TEXT EXCERPT:
--- START ---

Fourth Sunday After Pentecost Lessons & Meditation

FIRST READING:  Jeremiah 28:5-9

In last Sunday’s reading (Jeremiah 20:7-13) the prophet Jeremiah was discouraged and disheartened. He blamed God for forcing him into a preaching ministry that only brought ridicule and persecution, including a recent whipping and being locked up and publicly humiliated in stocks… he confessed that he had unsuccessfully tried to hold back the “fire in his bones” of God’s word… and he determined once again to try to trust in God’s hands as he told God’s truth. In this Sunday’s reading, Jeremiah is stronger. Isn’t the journey of faithfulness for many a believer an experience of “ups and downs” depending on our sense of success, our sense of failure, and the suffering we might encounter?

Three years before the time of today’s reading, fierce Babylon under King Nebuchadnezzar had captured Jerusalem, deported much of the population, stripped the Temple of its vessels, and placed the puppet king Zedekiah on the Jewish throne. The world of God’s people had been turned upside down, and the nation struggled to find its footing and its future. In Jeremiah 27 the prophet, Jeremiah placed an oxen yoke on his neck and called upon King Zedekiah and the people not to resist Babylonian rule because it was God’s judgment upon them for breaking the covenant relationship with God. Throughout his ministry, Jeremiah persistently counseled submission to Babylon. It was not a popular message.

In today’s reading two prophets, Jeremiah and Hananiah, proclaim the word of the Lord. One speaks of God’s judgment, of submitting to the invaders and accepting the punishment it brings. The other speaks glowingly of God’s love and mercy and promises an imminent deliverance from the threat of Babylon, the return of the exiled people, and the stolen Temple vessels within two years, lasting peace, and restoration to national greatness. Only one can be speaking the truth – God’s word – for that moment in history.

Hananiah dramatically took the yoke from Jeremiah’s neck and broke it to demonstrate his confidence that God would smash the yoke of King Nebuchadnezzar of Babylon from the neck of God’s people within those next two years. Oops! Before the first year was completed, Hananiah died for speaking against the Lord, just, as Jeremiah had predicted he would.

Today in the United States, we are often confronted with competing messages. In the political realm we have numerous “alternate realities” lifted up about almost everything; and, in particular, there is much-polarized debate about whether there is systemic racism or continued injustice in our nation. In the medical realm, we have disagreements about whether we are pretty much “done” with the COVID-19 pandemic; and we have politicized even the wearing of masks and practicing social distance. In the religious realm, the majority of white evangelical Christians still struggle to uphold President Trump as God’s special “good guy” in spite of his words and behavior
that clash with traditional Christian beliefs. In the midst of life’s complexities and opposing messages, how do you seek to determine what to believe? What role does your faith play in that?

--- END ---

DATA LISTING:
--- START ---

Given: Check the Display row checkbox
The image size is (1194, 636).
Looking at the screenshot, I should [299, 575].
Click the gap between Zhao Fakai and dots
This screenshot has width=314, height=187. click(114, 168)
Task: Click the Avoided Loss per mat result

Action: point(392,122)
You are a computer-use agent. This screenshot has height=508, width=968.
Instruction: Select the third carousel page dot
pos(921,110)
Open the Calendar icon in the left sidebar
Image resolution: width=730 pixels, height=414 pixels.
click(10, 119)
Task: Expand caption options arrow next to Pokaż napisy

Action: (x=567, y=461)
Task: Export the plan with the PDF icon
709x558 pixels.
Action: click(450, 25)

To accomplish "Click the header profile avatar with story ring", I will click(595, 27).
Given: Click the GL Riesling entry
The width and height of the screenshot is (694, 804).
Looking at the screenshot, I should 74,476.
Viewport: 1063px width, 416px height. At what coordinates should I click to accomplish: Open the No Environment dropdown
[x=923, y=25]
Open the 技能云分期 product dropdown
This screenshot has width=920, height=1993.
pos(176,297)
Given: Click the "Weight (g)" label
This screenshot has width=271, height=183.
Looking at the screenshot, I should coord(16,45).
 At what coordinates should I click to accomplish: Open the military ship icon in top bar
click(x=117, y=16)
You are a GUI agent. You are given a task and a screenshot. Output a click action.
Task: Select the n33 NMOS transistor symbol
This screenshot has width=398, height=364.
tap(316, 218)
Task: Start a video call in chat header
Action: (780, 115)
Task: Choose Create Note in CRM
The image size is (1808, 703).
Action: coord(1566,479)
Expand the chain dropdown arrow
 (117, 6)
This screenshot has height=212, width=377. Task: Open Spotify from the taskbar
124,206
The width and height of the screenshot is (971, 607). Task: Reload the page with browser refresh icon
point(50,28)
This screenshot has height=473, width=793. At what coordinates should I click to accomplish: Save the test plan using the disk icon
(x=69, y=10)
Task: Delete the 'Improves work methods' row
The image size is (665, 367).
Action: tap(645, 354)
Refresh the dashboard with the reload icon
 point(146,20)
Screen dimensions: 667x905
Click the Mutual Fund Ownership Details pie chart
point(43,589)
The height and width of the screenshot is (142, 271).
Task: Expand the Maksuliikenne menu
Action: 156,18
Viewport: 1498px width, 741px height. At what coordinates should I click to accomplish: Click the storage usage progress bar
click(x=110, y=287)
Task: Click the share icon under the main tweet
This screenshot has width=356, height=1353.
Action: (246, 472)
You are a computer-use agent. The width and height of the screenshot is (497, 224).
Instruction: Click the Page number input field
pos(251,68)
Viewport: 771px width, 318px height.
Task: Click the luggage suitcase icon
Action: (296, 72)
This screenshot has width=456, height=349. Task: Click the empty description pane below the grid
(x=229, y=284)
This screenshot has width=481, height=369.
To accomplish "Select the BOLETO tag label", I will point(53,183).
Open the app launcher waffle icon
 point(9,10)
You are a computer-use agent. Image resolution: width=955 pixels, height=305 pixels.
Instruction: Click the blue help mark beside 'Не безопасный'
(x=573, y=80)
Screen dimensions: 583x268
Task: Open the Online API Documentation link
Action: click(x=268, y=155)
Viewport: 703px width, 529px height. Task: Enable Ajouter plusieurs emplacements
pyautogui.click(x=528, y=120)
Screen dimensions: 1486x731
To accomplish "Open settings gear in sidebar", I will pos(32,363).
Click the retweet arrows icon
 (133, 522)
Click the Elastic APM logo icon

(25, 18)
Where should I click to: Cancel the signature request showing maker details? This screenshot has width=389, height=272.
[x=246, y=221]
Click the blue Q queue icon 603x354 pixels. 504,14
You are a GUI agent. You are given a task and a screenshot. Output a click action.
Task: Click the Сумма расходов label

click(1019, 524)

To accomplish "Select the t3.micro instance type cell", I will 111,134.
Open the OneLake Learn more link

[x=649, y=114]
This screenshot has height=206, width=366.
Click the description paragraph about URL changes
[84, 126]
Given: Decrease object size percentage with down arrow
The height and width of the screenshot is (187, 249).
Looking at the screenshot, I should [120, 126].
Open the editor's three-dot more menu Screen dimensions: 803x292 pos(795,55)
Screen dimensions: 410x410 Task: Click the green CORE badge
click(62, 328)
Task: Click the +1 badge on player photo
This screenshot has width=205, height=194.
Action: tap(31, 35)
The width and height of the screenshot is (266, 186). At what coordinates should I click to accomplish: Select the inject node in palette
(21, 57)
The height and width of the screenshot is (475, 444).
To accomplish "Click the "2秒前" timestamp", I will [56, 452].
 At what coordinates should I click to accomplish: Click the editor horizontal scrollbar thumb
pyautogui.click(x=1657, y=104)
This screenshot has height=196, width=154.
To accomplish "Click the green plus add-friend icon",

--- END ---

ACTIVITY 1: In the Pentecost meditation, begin at the words "In today’s reading" and stop after "moment in history.". Write that passage out again, changing "invaders" to "Babylonians".
ACTIVITY 2:
Answer these questions about the Pentecost meditation:
(a) Which passage was last Sunday's reading?
(b) Whom did Babylon place on the Jewish throne?
(c) What did Jeremiah place on his neck in Jeremiah 27?
ACTIVITY 3: Proceed with the Pentecost meditation from the point where it stops.

TASK RESPONSE 1:
In today’s reading two prophets, Jeremiah and Hananiah, proclaim the word of the Lord. One speaks of God’s judgment, of submitting to the Babylonians and accepting the punishment it brings. The other speaks glowingly of God’s love and mercy and promises an imminent deliverance from the threat of Babylon, the return of the exiled people, and the stolen Temple vessels within two years, lasting peace, and restoration to national greatness. Only one can be speaking the truth – God’s word – for that moment in history.

TASK RESPONSE 2:
(a) Jeremiah 20:7-13
(b) The puppet king Zedekiah
(c) An oxen yoke

TASK RESPONSE 3:
SECOND READING:  Romans 6:12-23

Paul asserts that sin is an enslaving power that motivates us to live self-serving and disobedient lives.  Sin’s final payoff is death. In Christ, however, we have been set free from sin’s slavery to live obediently under God’s grace, whose end is the free gift of eternal life. But we need to understand that grace is not a debit card to live any old way we desire! We cannot give just a part of ourselves to God. With God, it is all or nothing.

Jesus once taught, “No one can serve two masters. Either s/he will hate the one and love the other, or s/he will be devoted to one and despise the other. You cannot serve both God and Money.” (Matthew 6:24). In today’s reading Paul makes use of the master/slave image to assert that we have become, in Christ, “slaves to righteousness” and are no longer “slaves to sin”.

Once we have been saved by God’s grace, we still have the option of living the old life, choosing to just follow our own passions and desires, choosing this world’s fading treasures and fleeting pleasures, and ignoring the needs of the world. Old habits and values are tempting and easy. And Satan doesn’t give up on us, on human nature. But the life-giving way is to practice living into our new identity as Christians, living faithfully and loving fervently, becoming like Christ in character and in action.

GOSPEL READING:  Matthew 10:40-42

Last Sunday, Jesus warned his disciples then and now that their ministry in his name will surely meet with persecution and hardships. This week, he promises to reward those who aid his followers and support his ministry.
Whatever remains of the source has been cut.